[Exercise instructions]: Beginning at the line that contains "This screenshot has width=620, height=400.", output each line exactly through the end of the records, and drop any pictures.

*** Listed entries

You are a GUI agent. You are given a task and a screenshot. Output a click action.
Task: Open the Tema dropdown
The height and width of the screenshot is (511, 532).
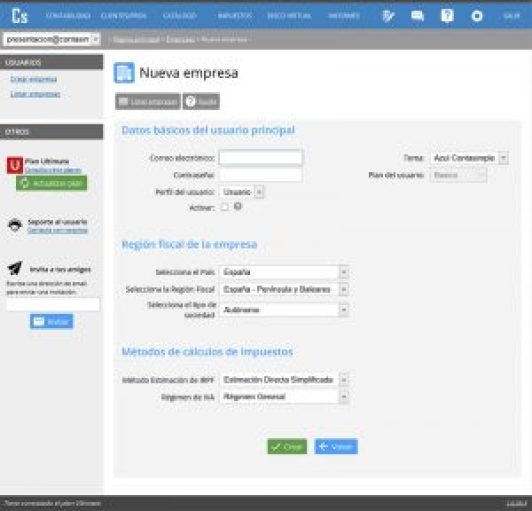[469, 158]
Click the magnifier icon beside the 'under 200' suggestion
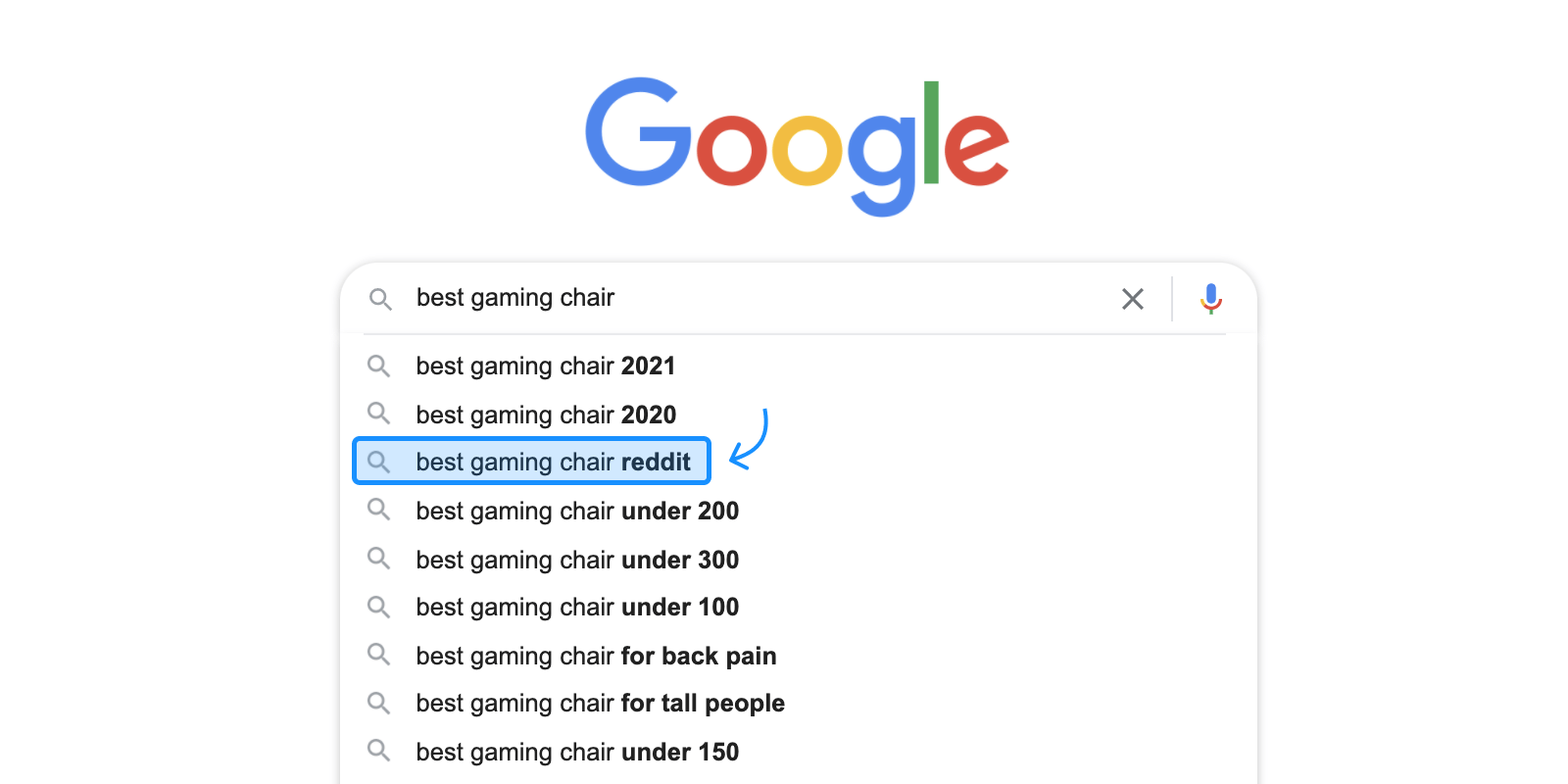1568x784 pixels. (378, 510)

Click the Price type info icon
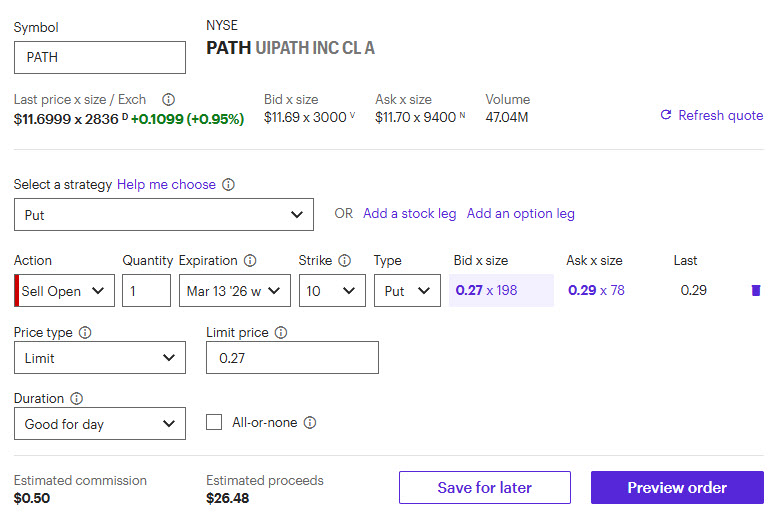pos(85,333)
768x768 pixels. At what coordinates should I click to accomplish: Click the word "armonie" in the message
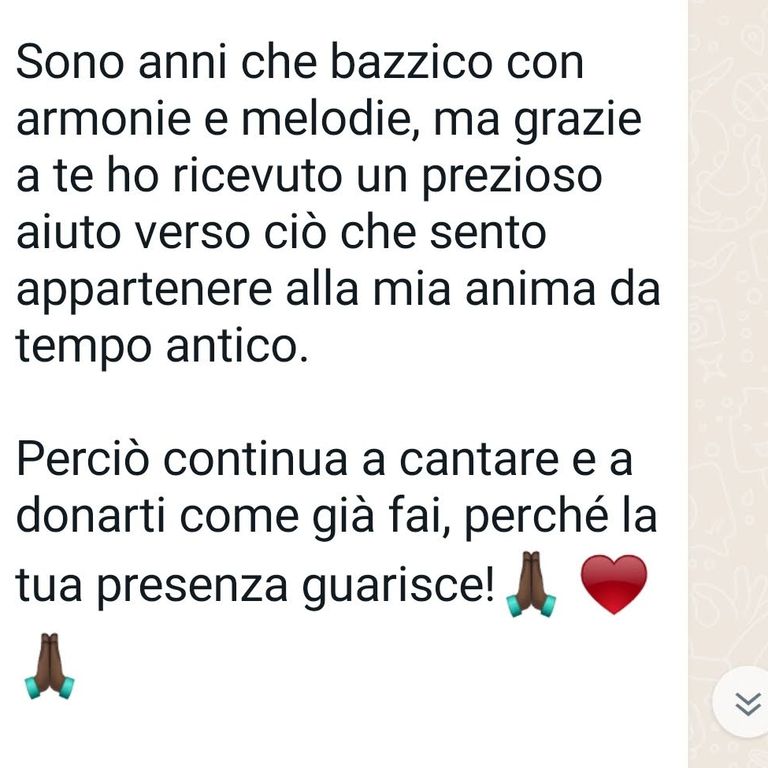[x=103, y=120]
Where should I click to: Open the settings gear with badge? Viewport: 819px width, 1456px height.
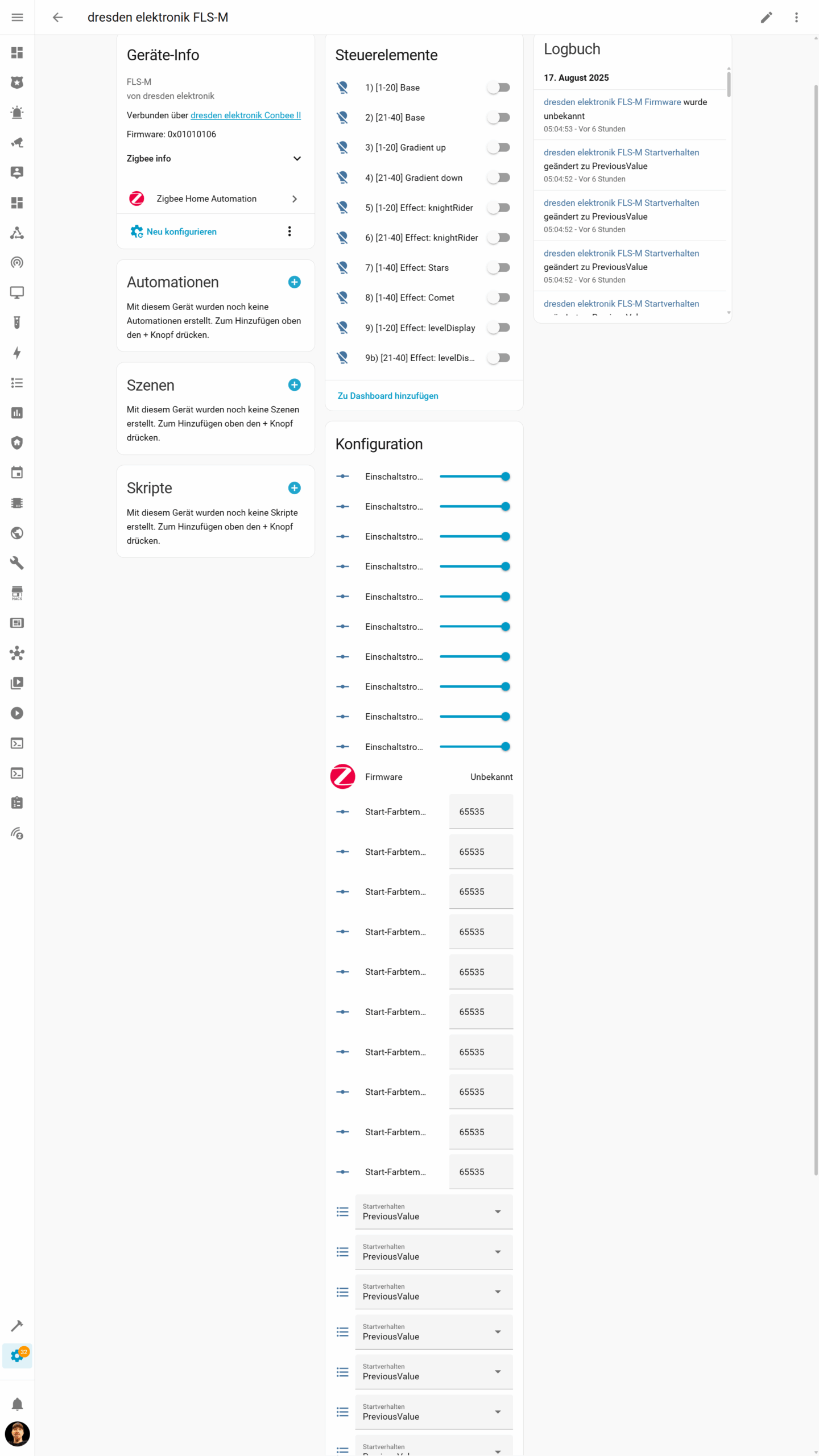point(18,1356)
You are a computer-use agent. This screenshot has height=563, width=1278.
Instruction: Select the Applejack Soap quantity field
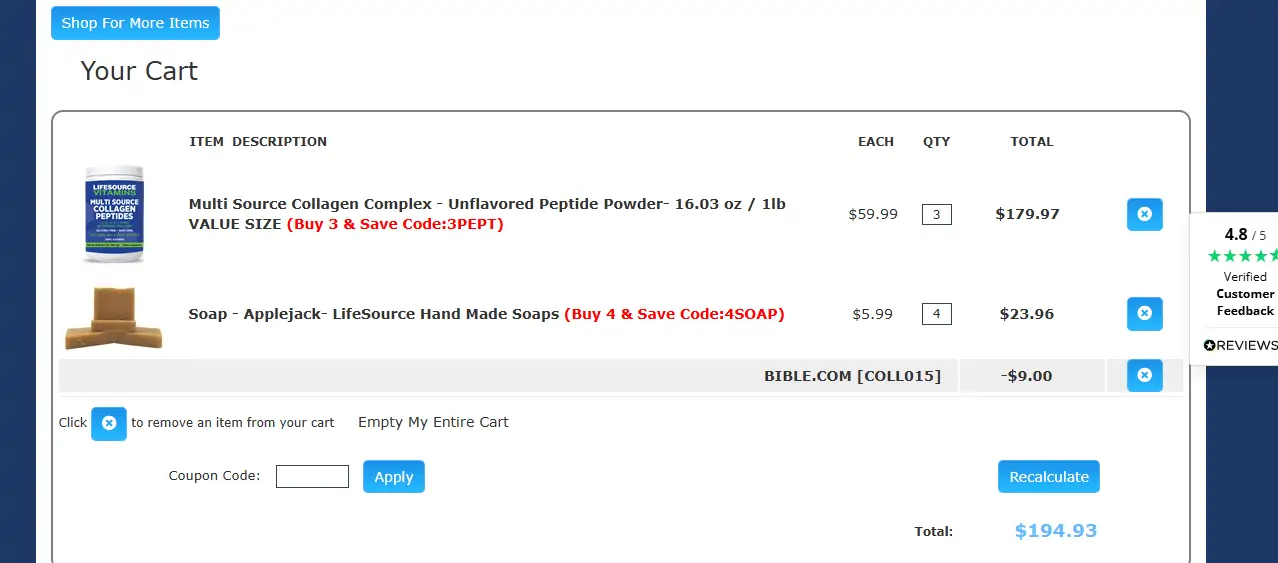(936, 314)
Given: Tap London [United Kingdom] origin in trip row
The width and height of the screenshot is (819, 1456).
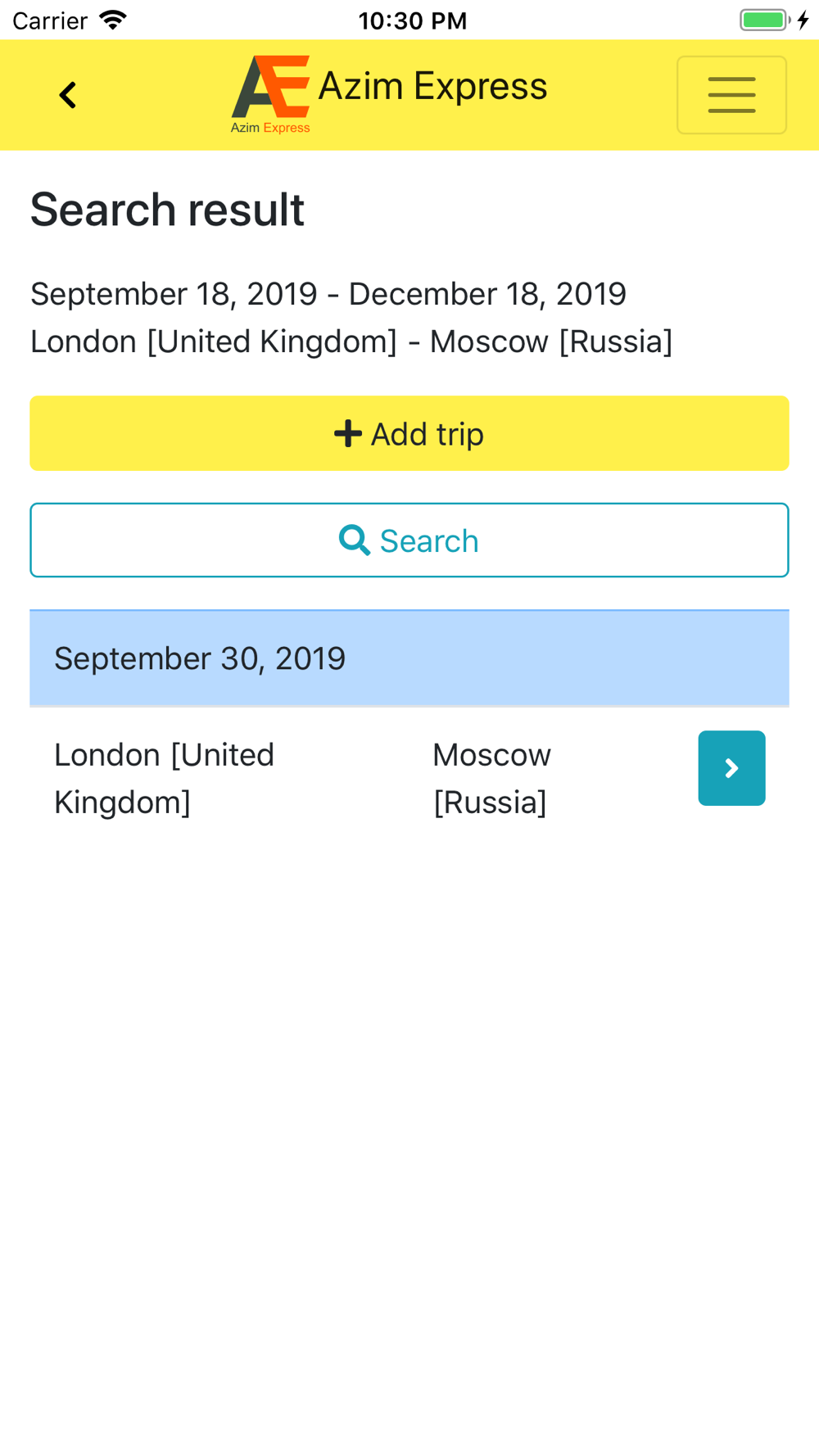Looking at the screenshot, I should click(164, 778).
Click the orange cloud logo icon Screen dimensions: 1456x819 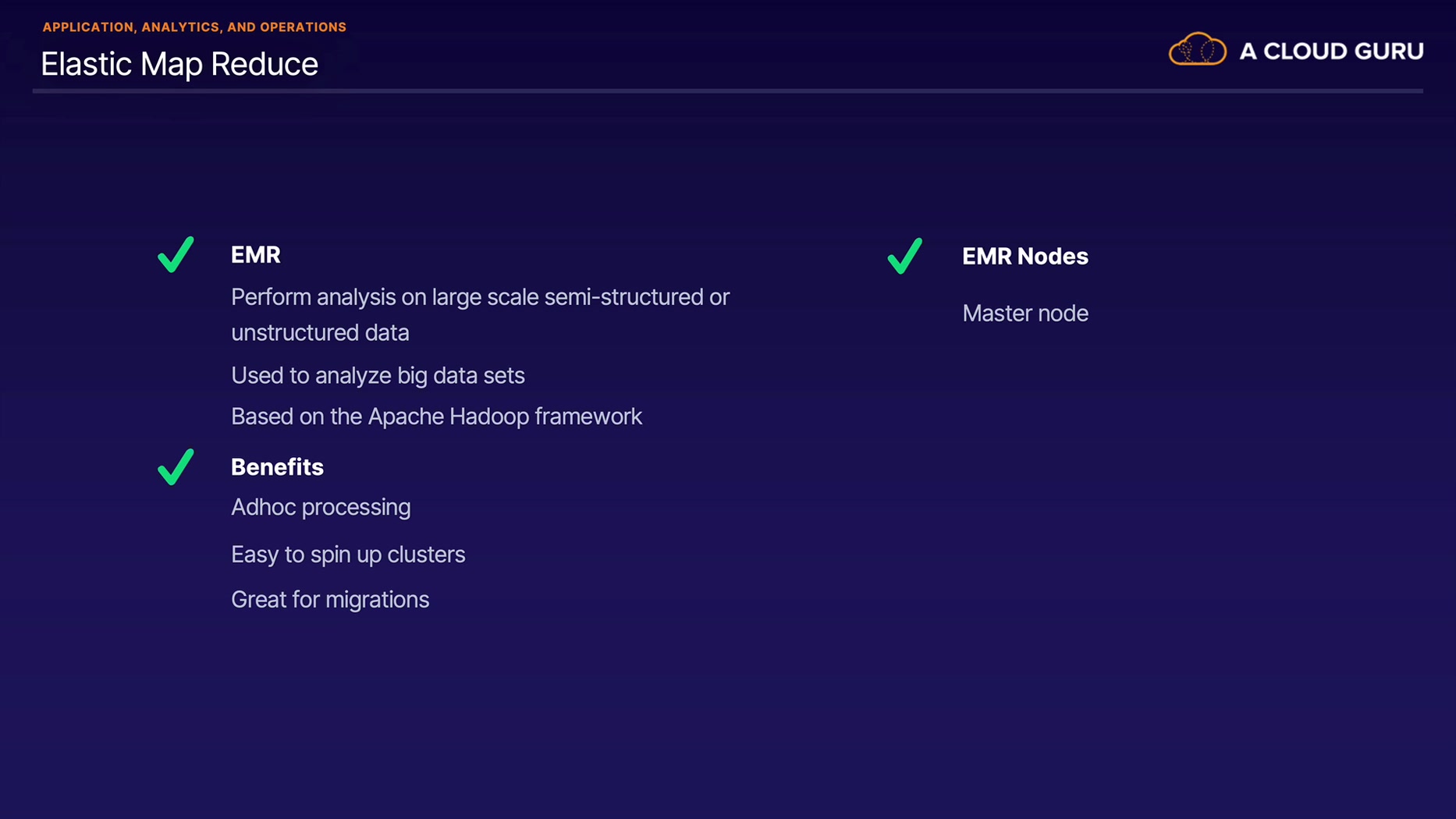1197,50
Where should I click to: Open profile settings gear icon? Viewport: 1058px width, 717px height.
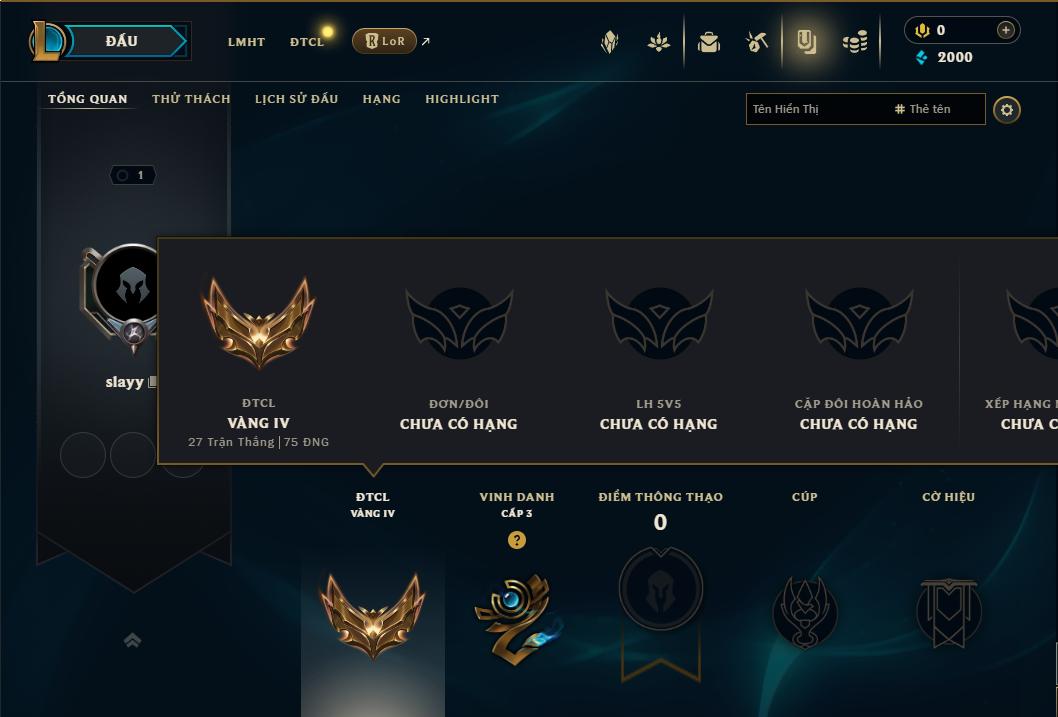coord(1007,110)
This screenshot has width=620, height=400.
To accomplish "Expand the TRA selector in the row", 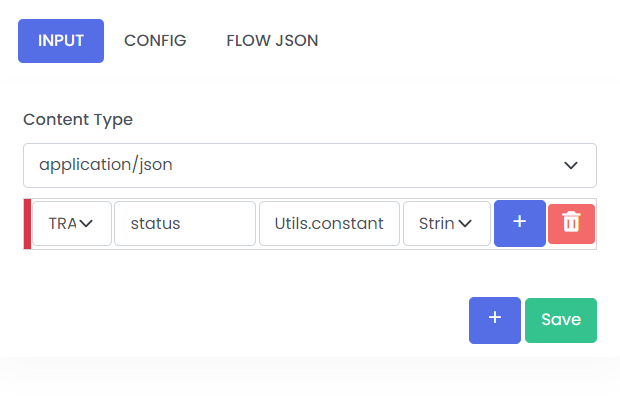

******

[The completed task]:
This screenshot has width=620, height=400.
To accomplish "Expand the TRA selector in the row", 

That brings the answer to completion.